Aanwijsgegevens van het doel
↓↓↓
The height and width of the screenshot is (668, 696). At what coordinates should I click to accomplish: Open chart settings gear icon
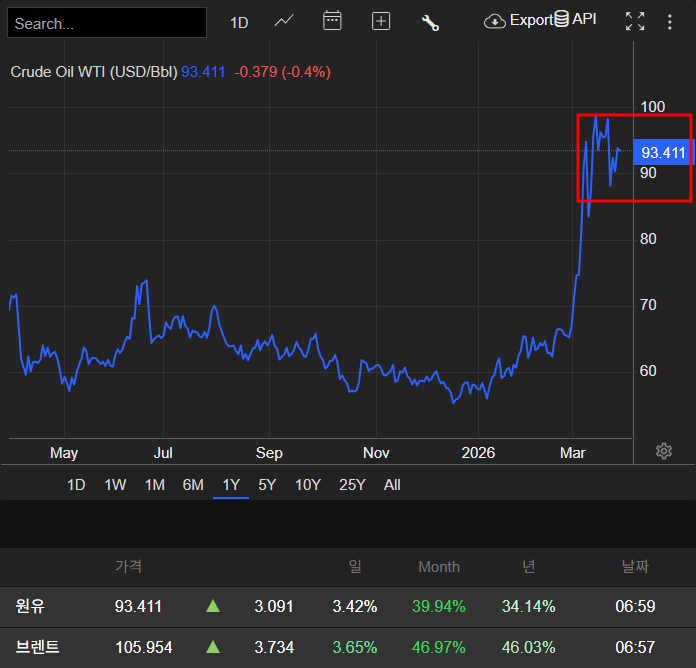coord(663,451)
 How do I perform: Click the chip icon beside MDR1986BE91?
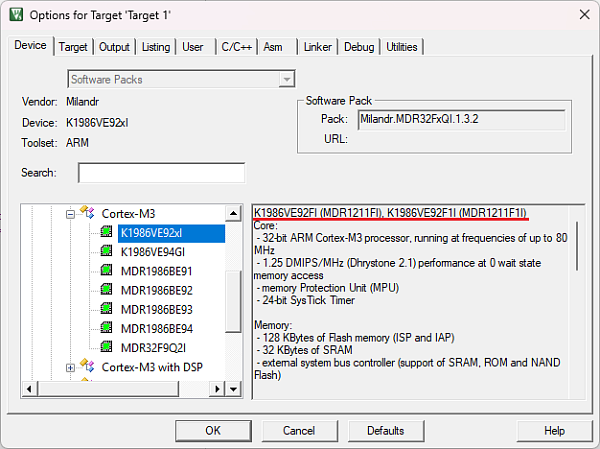click(x=108, y=271)
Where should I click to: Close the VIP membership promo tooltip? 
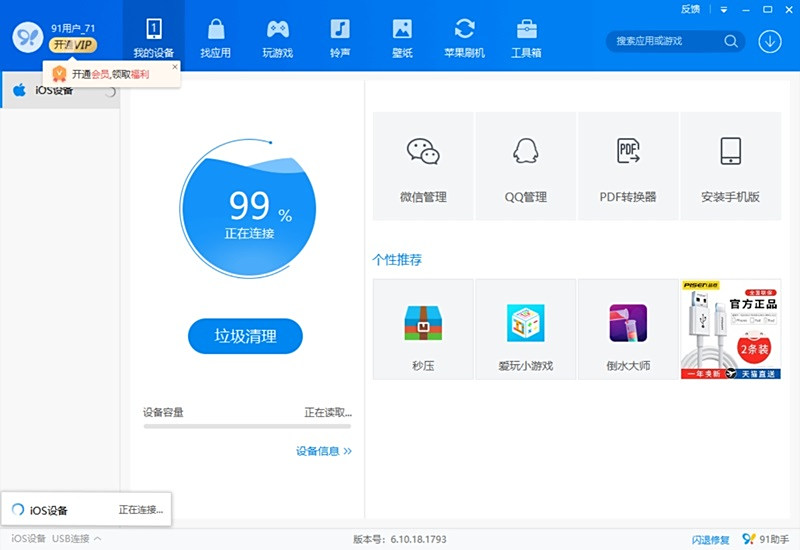coord(175,67)
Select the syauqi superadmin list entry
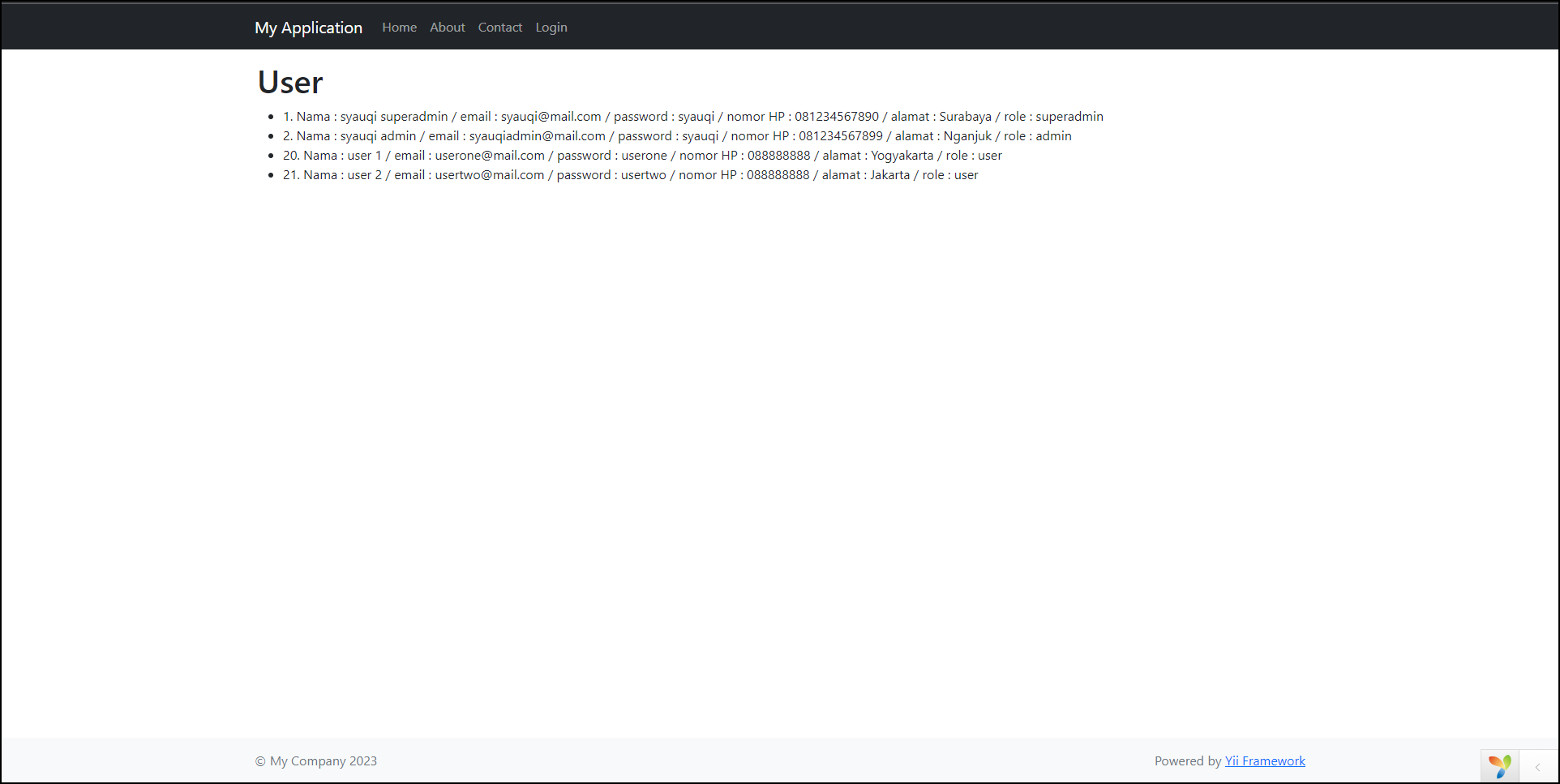This screenshot has height=784, width=1560. click(x=693, y=116)
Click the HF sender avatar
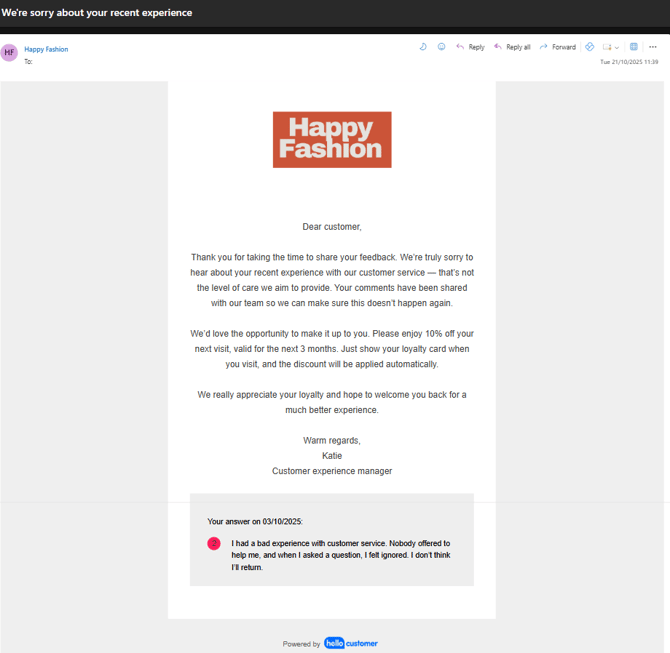Image resolution: width=670 pixels, height=653 pixels. pos(10,53)
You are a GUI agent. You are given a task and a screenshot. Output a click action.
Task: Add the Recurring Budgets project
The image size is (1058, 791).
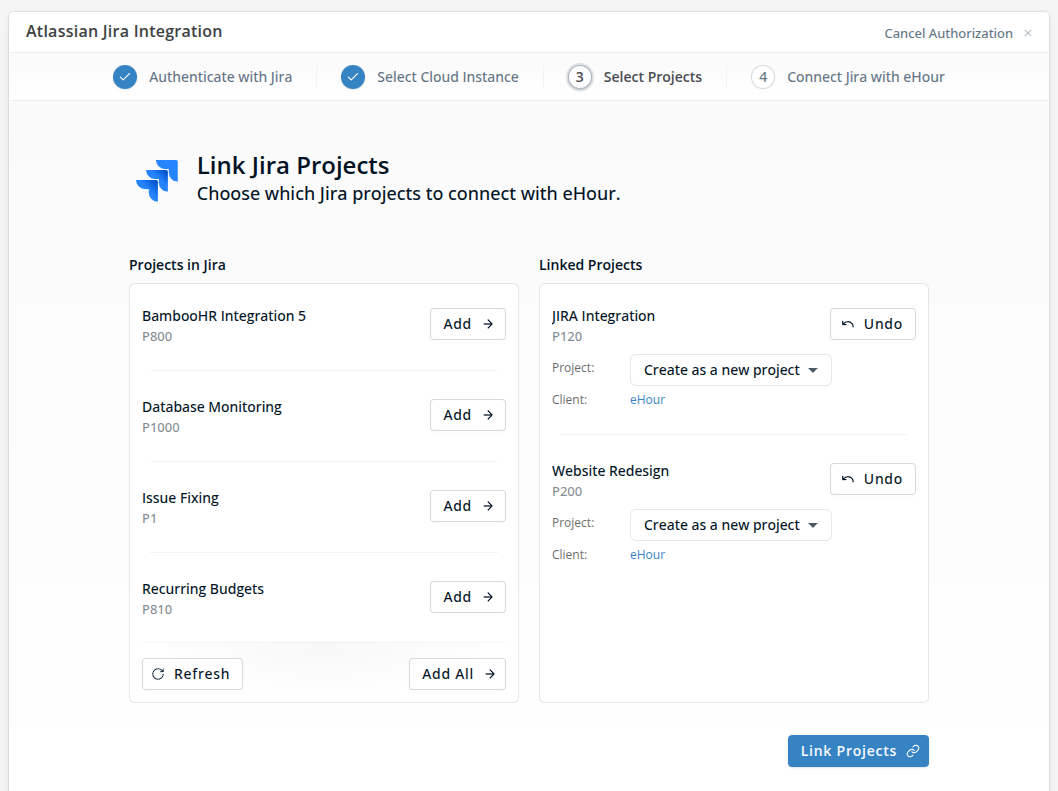point(468,597)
↑↑↑
Opdracht
Verzamel uit de gegevens hierboven elke regel waarin het woord "should" voorkomt en neem die regels ongewijzigd over. Let daarbij op hoofdletters en kleine letters.

Uitgewerkte oplossing
The height and width of the screenshot is (668, 696). At what coordinates should I click to accomplish: Open chart settings gear icon
Where should I click to: Close the VIP membership promo tooltip? 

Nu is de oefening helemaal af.